Even if you are wearing a stainless steel bowl on your head? :shock: :shock: That's depressing news.  :lol: :lol: 
Cheers
Mike


----------



## Astro (Nov 27, 2006)

what stones...where????

as for pfd's you need to decide how safe you want to be...personally i feel that only need something to keep me up right, if i black out etc...and fall overboard then too bad...my times up

but unless in a surf zone leash yourself to your yak...i know i will be when i get the AI...current and wind will blow a yak far quickly...imagine if it had a sail...

go with a buddy if possible if not start out slow in quiet areas if possible so you can get your confidence and skills without having to worry about jet skis etc
learn to swim, learn from someone experienced and don't be afraid to ask

get out jump off and tip over yak...and then do in reverse....try in the shallows so you gain an understanding of how heavy your yak will be to right and how hard/easy it is to get back on....do not try this in deep and/or fast water (check youtube)

i was trained through sea scouts for both sailing and kayaking, we did worst case scenarios, rescues, capsizing etc..i even got badges for it... 8) i have maintained those skills by actively pursuing my hobby and will brush up on the sailing angle once i upgrade

from what i see here is there are a lot of experienced and safety conscious members...it's challenging to push the boundaries...just be prepared when you do


----------
————————
*Short task 1*
In the kayaking thread, through what organization was Astro trained in sailing and kayaking?
*Short task 2*
Write out the stretch of the kayaking thread from "but unless in" through "had a sail...".
————————
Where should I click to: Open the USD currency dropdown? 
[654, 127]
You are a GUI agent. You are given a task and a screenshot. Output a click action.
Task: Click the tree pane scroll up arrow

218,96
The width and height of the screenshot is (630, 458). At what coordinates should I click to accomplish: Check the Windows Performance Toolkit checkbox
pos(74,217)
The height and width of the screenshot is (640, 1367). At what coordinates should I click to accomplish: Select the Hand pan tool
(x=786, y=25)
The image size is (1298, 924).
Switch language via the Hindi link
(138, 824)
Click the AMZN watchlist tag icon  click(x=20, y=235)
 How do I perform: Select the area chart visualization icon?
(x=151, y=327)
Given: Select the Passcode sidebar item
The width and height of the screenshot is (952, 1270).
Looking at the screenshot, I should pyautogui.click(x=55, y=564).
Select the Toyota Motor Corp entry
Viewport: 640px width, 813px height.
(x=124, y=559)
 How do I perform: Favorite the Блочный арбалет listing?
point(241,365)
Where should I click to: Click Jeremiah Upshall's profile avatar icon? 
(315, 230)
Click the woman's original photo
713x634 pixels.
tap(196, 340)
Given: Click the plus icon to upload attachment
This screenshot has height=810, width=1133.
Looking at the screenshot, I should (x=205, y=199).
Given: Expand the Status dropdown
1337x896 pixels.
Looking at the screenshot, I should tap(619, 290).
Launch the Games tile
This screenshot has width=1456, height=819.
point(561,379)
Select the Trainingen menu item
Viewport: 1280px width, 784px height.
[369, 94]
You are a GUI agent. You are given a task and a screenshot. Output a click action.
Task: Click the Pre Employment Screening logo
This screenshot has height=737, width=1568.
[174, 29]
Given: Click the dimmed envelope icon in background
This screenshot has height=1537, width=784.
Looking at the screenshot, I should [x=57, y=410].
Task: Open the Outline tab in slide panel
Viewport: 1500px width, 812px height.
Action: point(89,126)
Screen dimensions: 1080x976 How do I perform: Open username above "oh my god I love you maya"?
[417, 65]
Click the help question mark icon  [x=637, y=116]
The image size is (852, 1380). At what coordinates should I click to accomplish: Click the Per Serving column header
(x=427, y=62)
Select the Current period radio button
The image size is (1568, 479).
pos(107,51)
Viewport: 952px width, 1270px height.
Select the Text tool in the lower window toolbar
————————
*Task answer 1*
Sea scouts.

*Task answer 2*
but unless in a surf zone leash yourself to your yak...i know i will be when i get the AI...current and wind will blow a yak far quickly...imagine if it had a sail...